The real problem here, I think, it a misunderstanding of politics. In the article, Klosterman uses as his primary example Gina Arnold’s claim about “how allegedly awesome it was that ‘Smells Like Teen Spirit’ was on the radio, and how this was almost akin to America electing a new president.” Klosterman thinks this is stupid, and that we shouldn’t think about culture like we think about politics. But maybe we should. And to do that, we’d need to think about politics in a different way, too. We would have to be aware that people who don’t agree with us exist, but also that they are just another group like ours, and that there are many groups, and sometimes they happen to all come together around a shared issue/song, but that doesn’t mean they agree on everything. (“Smells Like Teen Spirit” got “elected” because it appealed to more than punk fans, reaching out to metal and hard rock fans too, which allowed its values to be spread to, say, me, by alerting me to the associated discussion around Nirvana and causing me to listen to the Pixies.) Tolerance in politics requires taking it precisely as seriously as it deserves: being aware that issues are important, but that they are never black and white, and that there are many competing perspectives.
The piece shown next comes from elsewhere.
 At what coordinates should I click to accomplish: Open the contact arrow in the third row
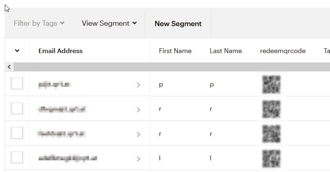(138, 134)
For the average person, politics is nowhere near as serious as we tend to think it is, and our influence on it is about as important as it is in culture.

But for people like Chuck Klosterman—and at least some of the people reading this right now, I’d wager—we are the pundits of culture, or at least of music. We are actually precisely the ones that need to not take Klosterman’s advice. Because our opinion does matter and can have an effect on the shape of culture in some small way, even if we generally can’t see that. Klosterman’s value-neutral approach to culture is only possible because he is, you know, a straight white dude. Those are the “neutral” values of culture. And if we want to change that, those people with louder voices need to not simply accept culture as it is.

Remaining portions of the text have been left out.